You might also try L-Theanine...a naturally occurring constituent of green tea. (Which means: freshly-brewed green tea is also a good choice, but the amount of L-Theanine in a cup of green tea would be much less than occurs in capsule form.)

L-Theanine (I keep 200 mg capsules on hand) is inexpensive, and can be found at your local Whole Foods store, your local GNC store, your local health food store(s), or other stores devoted largely to nutritional supplements (such as Vitamin World, etc.).
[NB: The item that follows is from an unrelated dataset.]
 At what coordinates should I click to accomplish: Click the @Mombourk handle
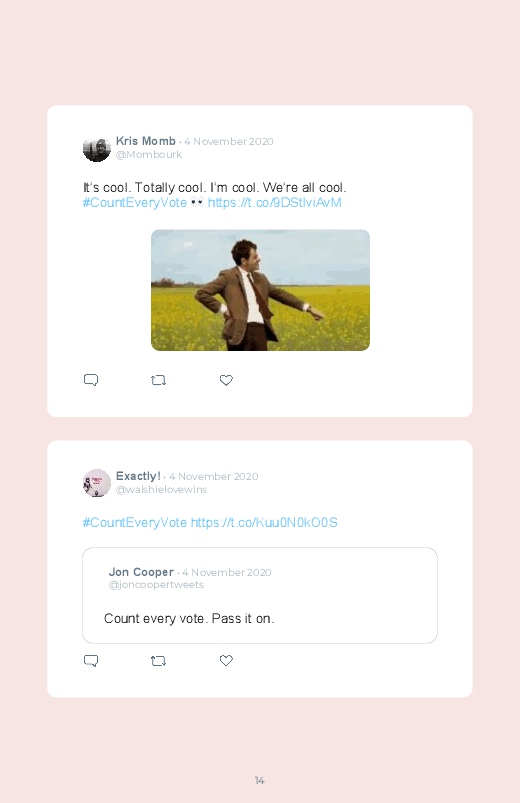pos(149,155)
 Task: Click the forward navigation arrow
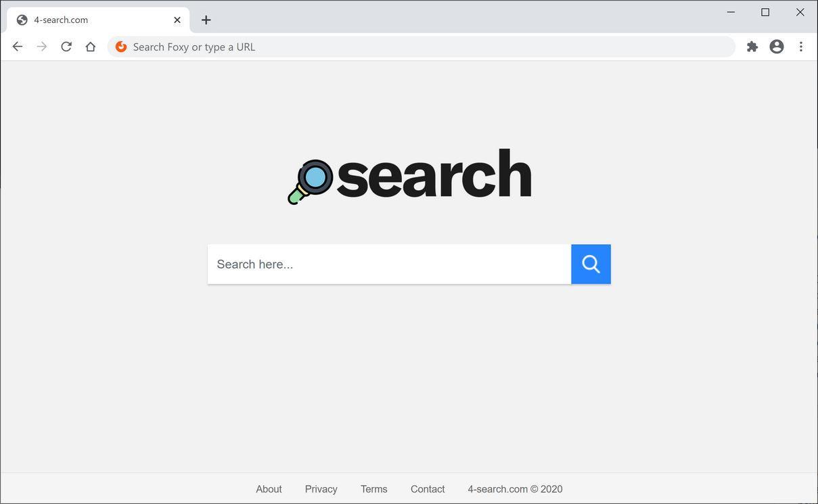[42, 47]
Sprouts markets would probably also have them too.

When I used to have anxiety spasms, I would take three of the 200 mg. capsules, followed by nine big swallows of distilled water, and although the dissolved L-Theanine didn't work instantly, it DID help quite a bit within the next hour or so.
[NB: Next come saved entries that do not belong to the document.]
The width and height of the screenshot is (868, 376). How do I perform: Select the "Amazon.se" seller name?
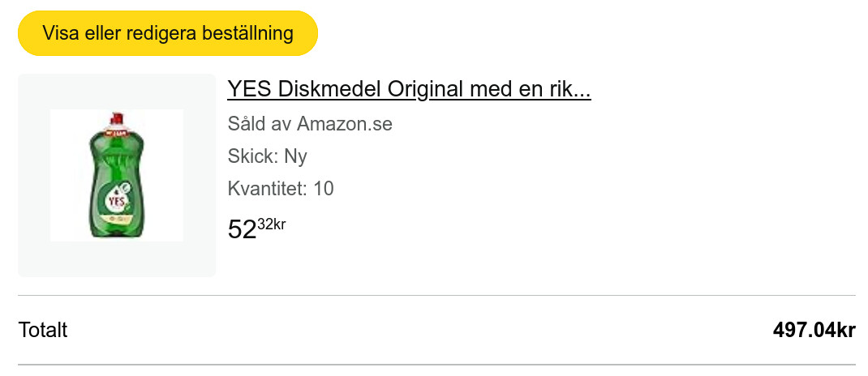click(345, 124)
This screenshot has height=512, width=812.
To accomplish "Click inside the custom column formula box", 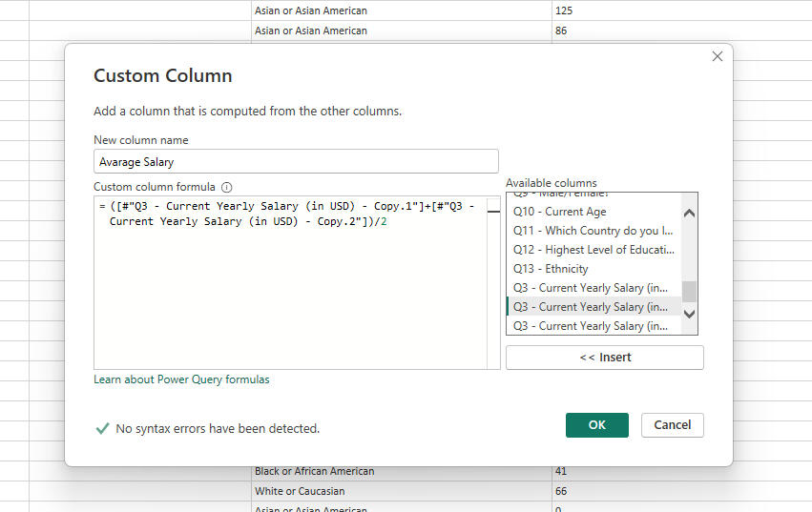I will [296, 296].
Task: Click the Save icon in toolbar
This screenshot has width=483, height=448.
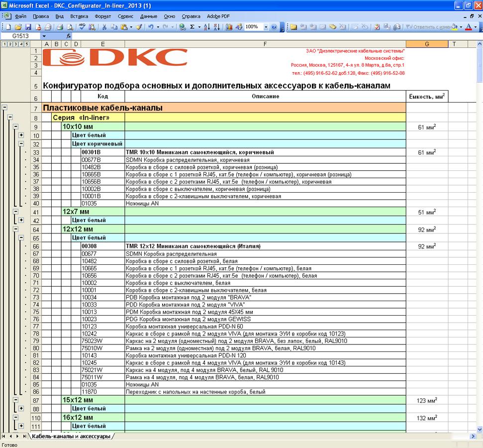Action: click(x=28, y=27)
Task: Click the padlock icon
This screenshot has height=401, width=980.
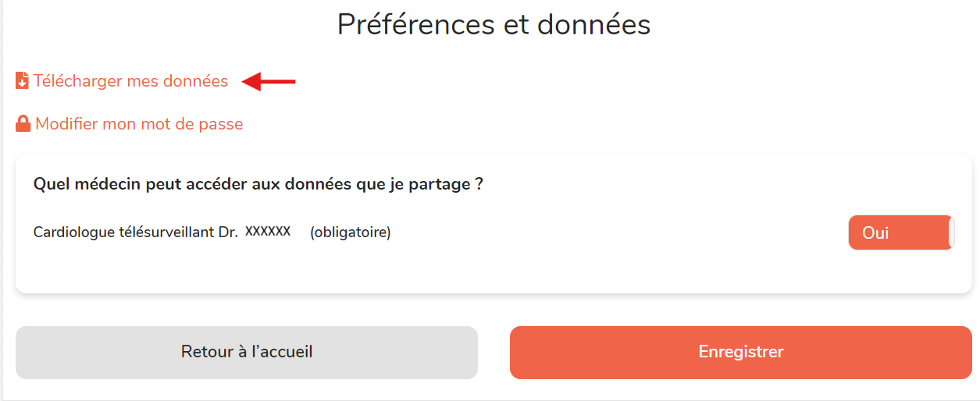Action: (x=23, y=123)
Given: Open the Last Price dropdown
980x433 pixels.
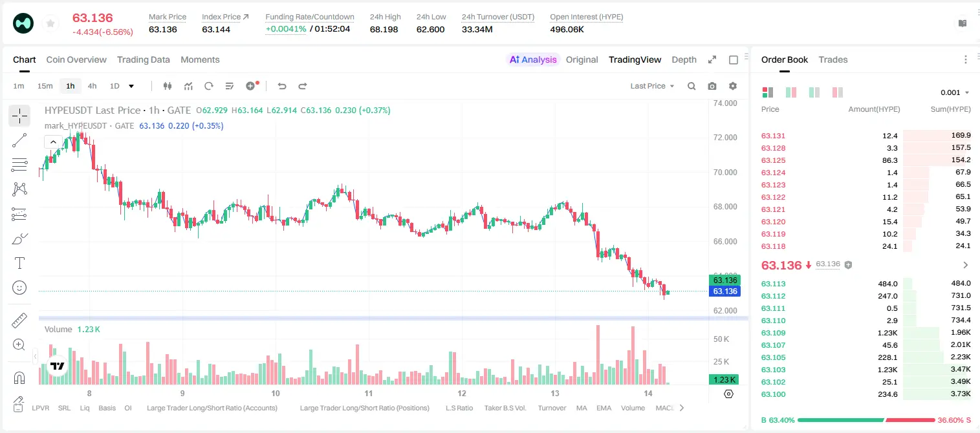Looking at the screenshot, I should (x=652, y=86).
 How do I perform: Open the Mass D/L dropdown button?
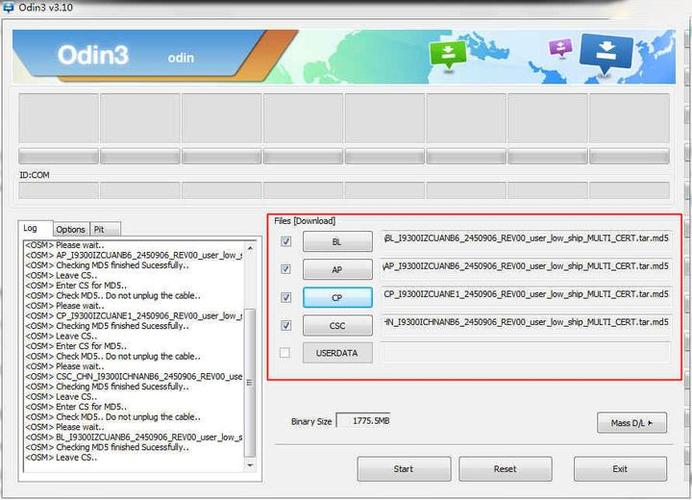[x=631, y=423]
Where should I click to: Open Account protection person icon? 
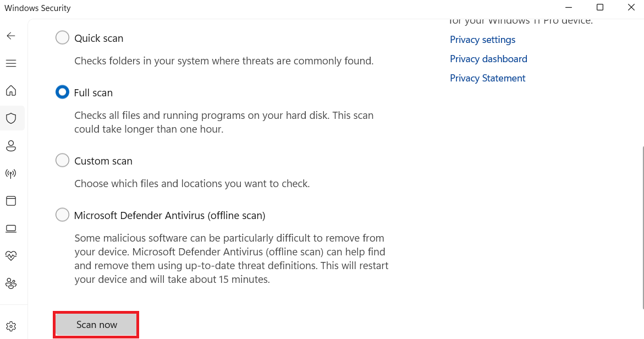[x=11, y=146]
Meditation music to your taste (check You Tube for a huge selection of possibles), meditation itself, and yoga all work too. (Try bits of the You Tube meditation music possibles first, before you select any particular one, because for me, some of the "meditation music" selections made my anxiety worse!)

Practical tip: when you notice that you need to relax (in other words: SOMETHING has, or is, making you uncomfortable or is making you feel fearful or insecure), reflect back on what you have been doing in the past few hours, or what you have eaten (or drunk) in the past few hours, or anything that might be kicking off anxiety, like smells that might be associated in your mind with anxious situations in your past (for example: specific perfumes, or fragrances in soap, shampoos or other hair products, perhaps certain cleaning products, etc.). If a specific smell means "Watch out!" in YOUR personal history, then smelling that particular smell (even decades later) can kick off anxiety attacks. Once you identify your personal anxiety stressors, you will then be in a far better position to counteract their effects, or to eliminate the stressors entirely from your life.



Edited 2 time(s). Last edit at 07/17/2017 09:50AM by Tevai.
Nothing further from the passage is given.